# Ratings unmatching



## badratings (Dec 24, 2018)

Uber and lyft should give drivers the option to unmatch every rider who gives 4 stars. It's bullshit if someone brings you closer to deactivation and you still have to drive them the next day.


----------



## Pax Collector (Feb 18, 2018)

But that would invalidate the "Anonymity" of ratings.


----------



## 911 Guy (Feb 8, 2018)

Why do I suspect badratings has the same IP as theycrooks?


----------



## Asificarewhatyoudontthink (Jul 6, 2017)

badratings said:


> Uber and lyft should give drivers the option to unmatch every rider who gives 4 stars. It's bullshit if someone brings you closer to deactivation and you still have to drive them the next day.


That would assume Uber and Lyft understand that 4 stars is actually bad in their system.

Remember, to those douchnozzles that manage the programming teams a 4 star restaurant doesn't even let people like the drivers and riders in the front door.

Same for the riders.

4 star raters think you were good just not "exceptional"


----------



## Homie G (Oct 19, 2017)

badratings said:


> Uber and lyft should give drivers the option to unmatch every rider who gives 4 stars. It's bullshit if someone brings you closer to deactivation and you still have to drive them the next day.


Give every rider 2 stars and you wont have to worry about it.


----------



## badratings (Dec 24, 2018)

Pax Collector said:


> But that would invalidate the "Anonymity" of ratings.


No more than the auto unmatch of 1 star (uber)/ 3 star (lyft). Just a matter of setting the number on the filter.
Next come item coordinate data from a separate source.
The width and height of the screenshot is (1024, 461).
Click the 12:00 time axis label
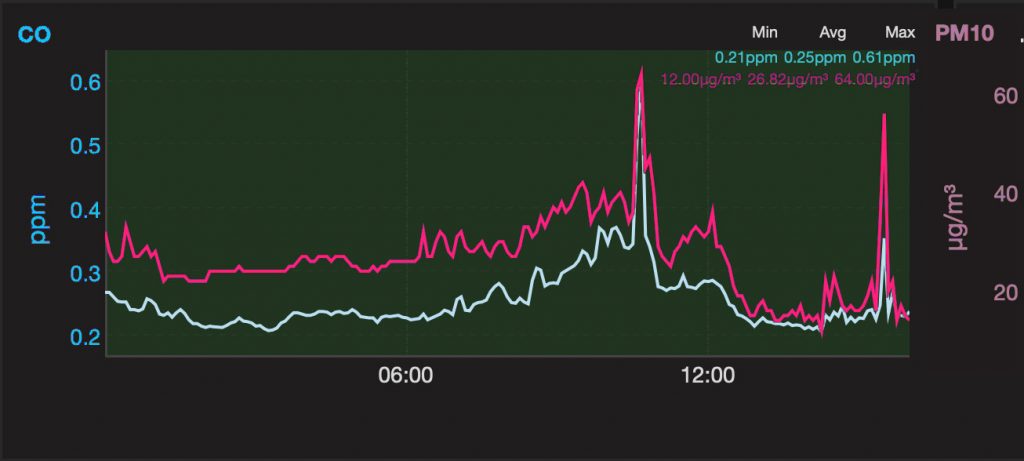click(708, 377)
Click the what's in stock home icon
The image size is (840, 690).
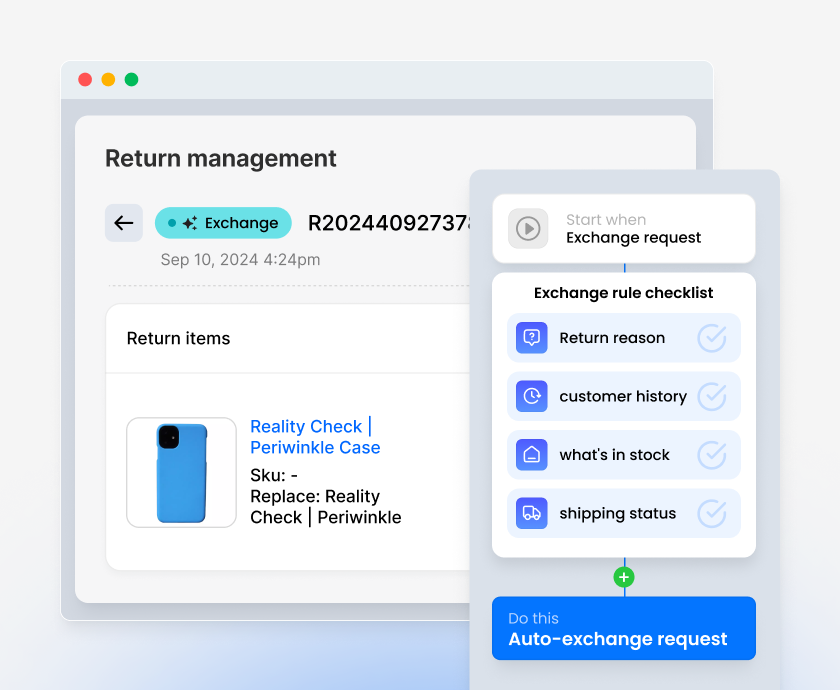point(531,455)
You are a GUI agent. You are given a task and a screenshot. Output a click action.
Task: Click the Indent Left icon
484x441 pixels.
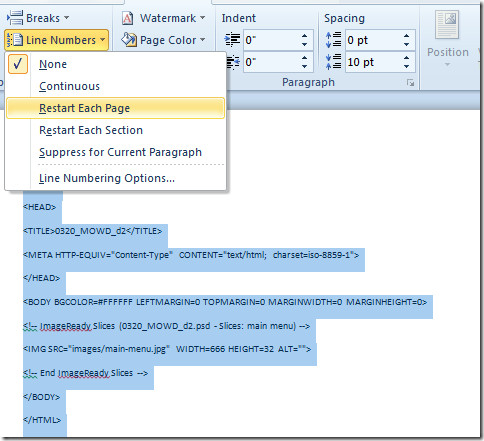[x=233, y=40]

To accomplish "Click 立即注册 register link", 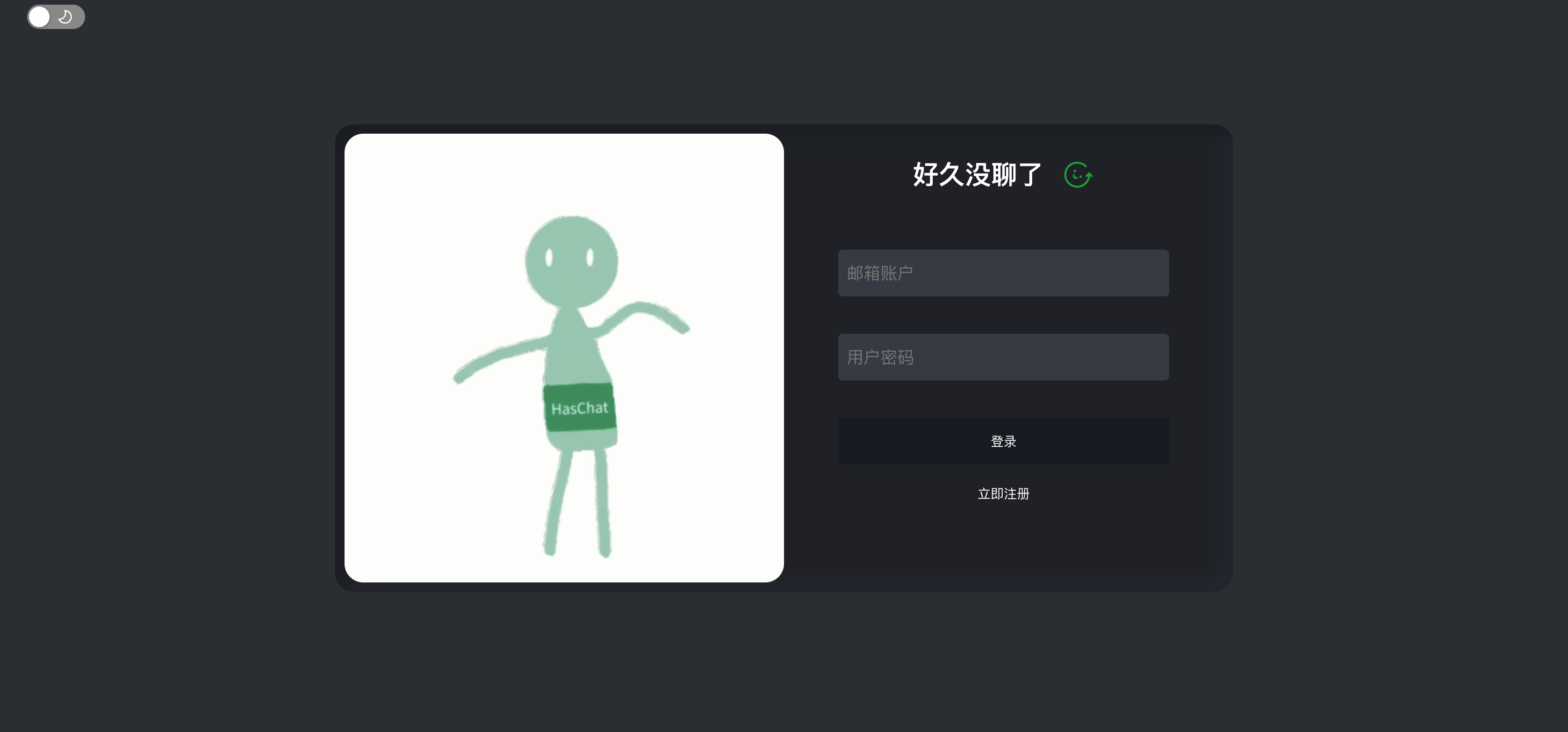I will 1003,493.
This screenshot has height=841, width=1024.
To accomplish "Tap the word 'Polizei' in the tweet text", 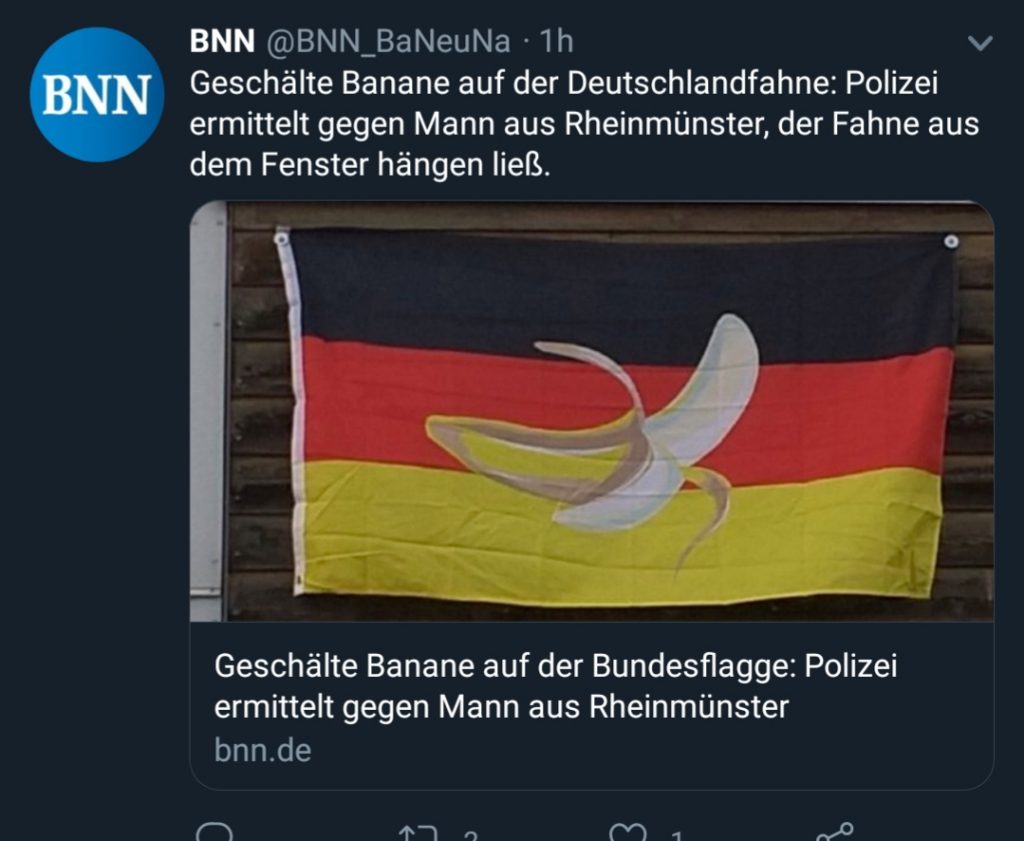I will 891,83.
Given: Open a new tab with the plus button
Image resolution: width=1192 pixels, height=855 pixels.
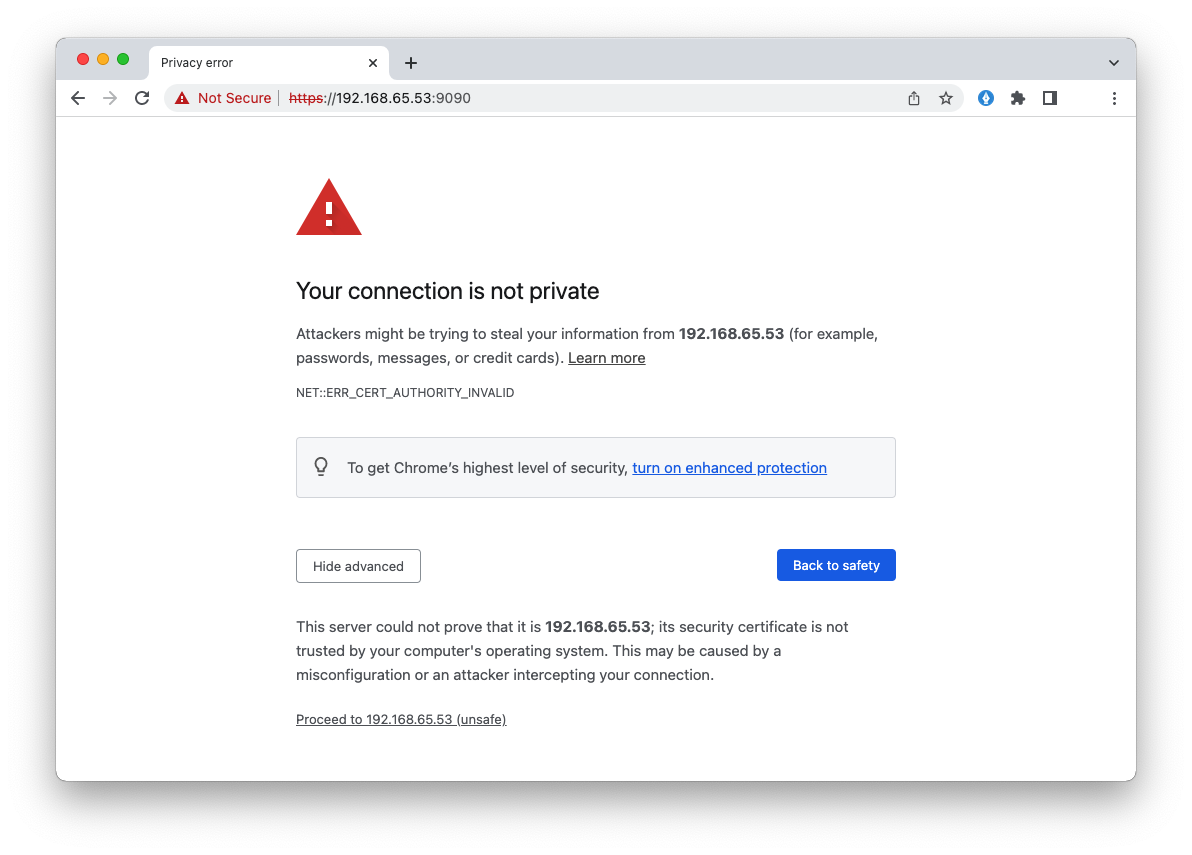Looking at the screenshot, I should pos(410,63).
Asificarewhatyoudontthink said:


> That would assume Uber and Lyft understand that 4 stars is actually bad in their system.
> 
> Remember, to those douchnozzles that manage the programming teams a 4 star restaurant doesn't even let people like the drivers and riders in the front door.
> 
> ...


they know, they just don't care. If uber/lyft did this, they would lose the "oblivious rider who thinks 4 stars is good" market because those riders wouldn't be able to get rides.



911 Guy said:


> Why do I suspect badratings has the same IP as theycrooks?


Actually, I have the same IP as you. I'm stealing your wifi right now.


----------



## Pax Collector (Feb 18, 2018)

badratings said:


> No more than the auto unmatch of 1 star (uber)/ 3 star (lyft). Just a matter of setting the number on the filter


Take those fours, threes, twos and ones like a champion. A few bad ratings are inevitable and won't hurt you.


----------



## MoreTips (Feb 13, 2017)

Pax Collector said:


> Take those fours, threes, twos and ones like a champion. A few bad ratings are inevitable and won't hurt you.
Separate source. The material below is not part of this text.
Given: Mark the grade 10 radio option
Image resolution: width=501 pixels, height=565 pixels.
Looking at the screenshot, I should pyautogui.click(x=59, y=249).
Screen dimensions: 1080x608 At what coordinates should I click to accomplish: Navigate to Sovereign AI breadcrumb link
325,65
Exactly, getting a 1 or 2 star every once in a while is healthy. It just proves you have some dignity and won't let a paxhole walk all over you. 99.5% of pax are fine but sometimes you get a rider that needs to be corrected about their bad behavior. It's good for the community!


----------



## Tampa Bay Hauler (May 2, 2019)

Pax Collector said:


> Take those fours, threes, twos and ones like a champion. A few bad ratings are inevitable and won't hurt you.


 I would happily take them like a champion if I could figure out what I did to deserve them. It should be mandatory to explain a rating under 5 stars. There is a place for riders to explain their low rating but it is rarely filled out.


----------



## Fuzzyelvis (Dec 7, 2014)

Pax Collector said:


> But that would invalidate the "Anonymity" of ratings.
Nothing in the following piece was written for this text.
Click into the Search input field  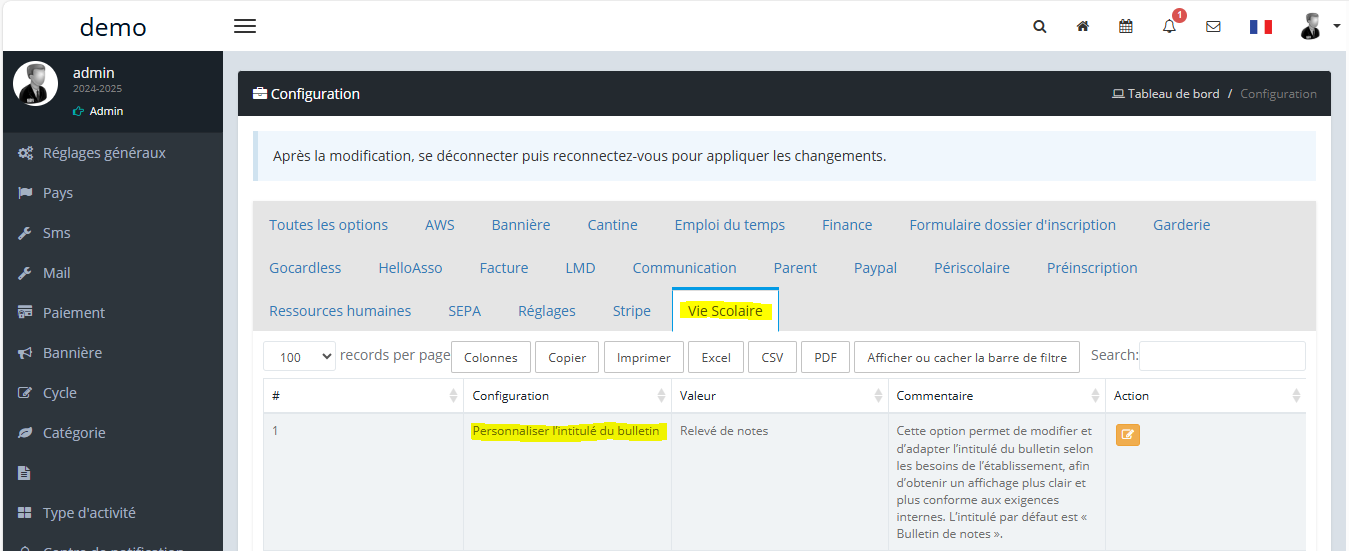(1221, 356)
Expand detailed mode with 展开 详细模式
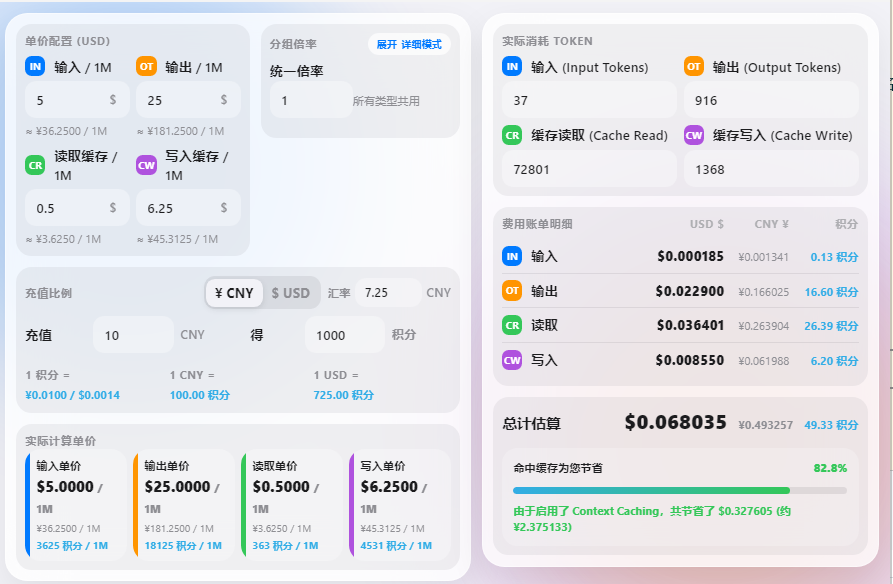Screen dimensions: 893x584 click(409, 45)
Why? You'd just never get that rider again.


----------



## Pax Collector (Feb 18, 2018)

Fuzzyelvis said:


> Why? You'd just never get that rider again.


OP made it sound like you'd have to manually unmatch yourself with riders who rate low. Kind of defeats the purpose of "Anonymous" ratings.



Tampa Bay Hauler said:


> I would happily take them like a champion if I could figure out what I did to deserve them. It should be mandatory to explain a rating under 5 stars. There is a place for riders to explain their low rating but it is rarely filled out.


Sure, it would make sense if riders would explain in detail but I doubt that would change anything as they can still lie or write a bs review.


----------



## rkozy (Apr 5, 2019)

Pax Collector said:


> Sure, it would make sense if riders would explain in detail but I doubt that would change anything as they can still lie or write a bs review.


It's almost always a ploy for a refund. An alarming number of these passengers believe they are entitled to free transportation, so they scam the ratings system to get it.


----------



## Pax Collector (Feb 18, 2018)

rkozy said:


> It's almost always a ploy for a refund. An alarming number of these passengers believe they are entitled to free transportation, so they scam the ratings system to get it.


And they would stop at nothing to achieve that. Uber could require them to write a page on their low ratings and they would still do so. The whole rating system is a joke and to be treated as such.


----------



## Hpil77 (Feb 7, 2019)

You right this ratings is so stupid I don't even check anymore


----------